---------- BACAAN ----------

Posisi puncak ternyata di tempati bintang tunggal (sudut 5). Berbintik putih dengan penegasan bintang kecil lagi ditengah-nya. Esensi-nya merujuk pada pesan religius. Sebagaimana penempatan sila pertama di lambang Garuda pancasila. "pengukuhan dalil KeTuhanan" selalu menempati urutan awal. Berada pada puncak tertinggi. hal ini sangat sejalan dengan struktur bangun tubuh manusia itu sendiri. Bahwa cakra puncak berada di kepala. Bahkan warna aura selalu identik putih. Warna harkat kesucian. Hingga turun ke jenjang dibawahnya jika disinergikan pada ajaran Tantra. Jadi secara keseluruhan motif dan corak ikonik sebenarnya mengacu pada filosofi kehidupan. Bisa dimaknai sebagai ajaran dan nilai Falsafah hidup yang di anut masyarakat di bumi Madura.
kayon versi Sunan Kalijaga
Bahkan jika dikaitkan dengan pesan moral falsafah hidup tembang macapat aransemen sunan Kalijaga masih ada korelasi-nya. Sebagaimana ujaran bait tembang "Lir-ilir". Lir-ilir...Lir-ilir, Tandure wis sumilir...Tak ijo royo-royo.. tak senggo temanten anyar..Cah angon-cah angon penekno Blimbing kui. Jika di translasi bahasa artinya kurang-lebih "Bangunlah..bangkit!.. Tanaman sudah bersemi.. Demikian menghijau bagai pengantin baru.. Anak gembala, anak gembala panjatlah (pohon) belimbing itu". Memanjat pohon belimbing untuk memetik buah, dalam syair lagu ini bukan tanpa maksud. Ini adalah aktivasi vertikal abdi dan Sang Pencipta. Habblum-minallah. Bahkan secara konotasi belimbing jika buah-nya dipotong akan terbentuk pola Bintang.
Menarik bukan? Setidaknya mulai terkuak dari maksud motif corak madura ini. Amati lagi pada gambar. Pola bintang tunggal di puncak dan pasangan kiri-kanan..blok-blok poligon tadi secara tidak langsung akan memperlihatkan struktur bangun model stupa. Atau jika disinergikan wacana dakwah islami (versi sunan) mengarah pada bentuk Gunungan. Yang dalam pewayangan disebut atribut Kayon. Gunungan versi gubahan sunan Kalijaga disebut Blumbangan. Sedang pada zaman Kartasura diubah lagi menjadi Gunungan Gapuran. Gapuran konotasi mudahnya adalah gapura, gerbang. Lorong masuk dari suatu pentas/ ajang kehidupan. Dalam hal ini kandungan filsafat melambangkan tatanan luhur peradapan bangsa sejak masa lalu.

---------- BAHAN YANG DIBERIKAN ----------

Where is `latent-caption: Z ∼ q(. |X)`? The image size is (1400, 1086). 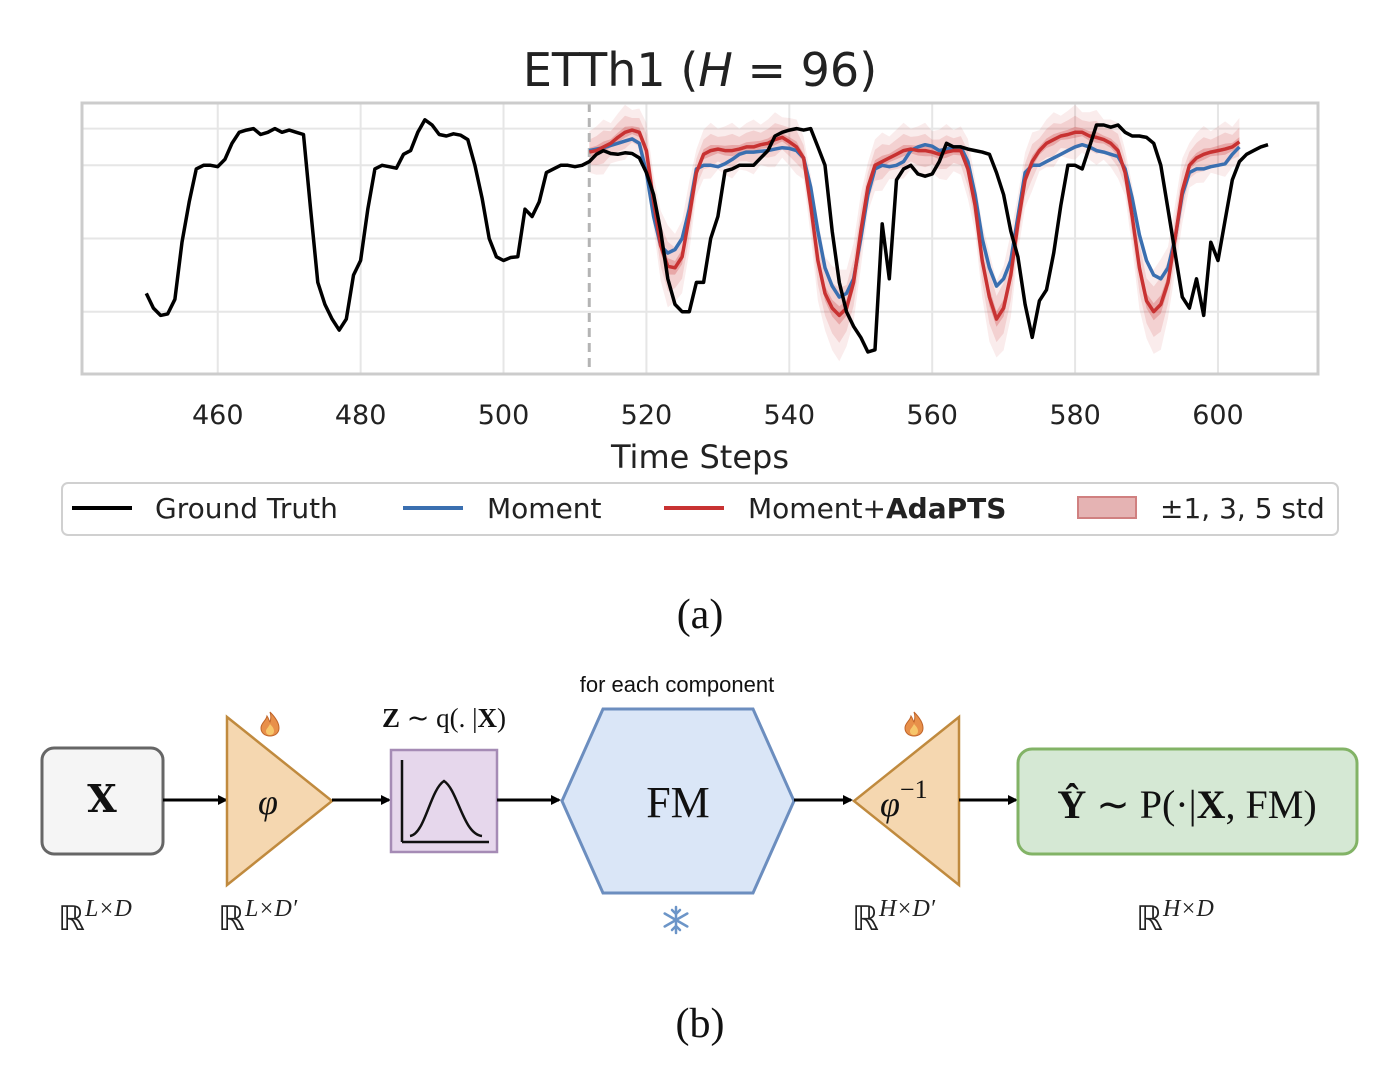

----------

## URAIAN TUGAS
Menurut bacaan, apa sebutan untuk gunungan versi gubahan Sunan Kalijaga? Bahan itu tidak diperlukan di sini.

## HASIL
Blumbangan.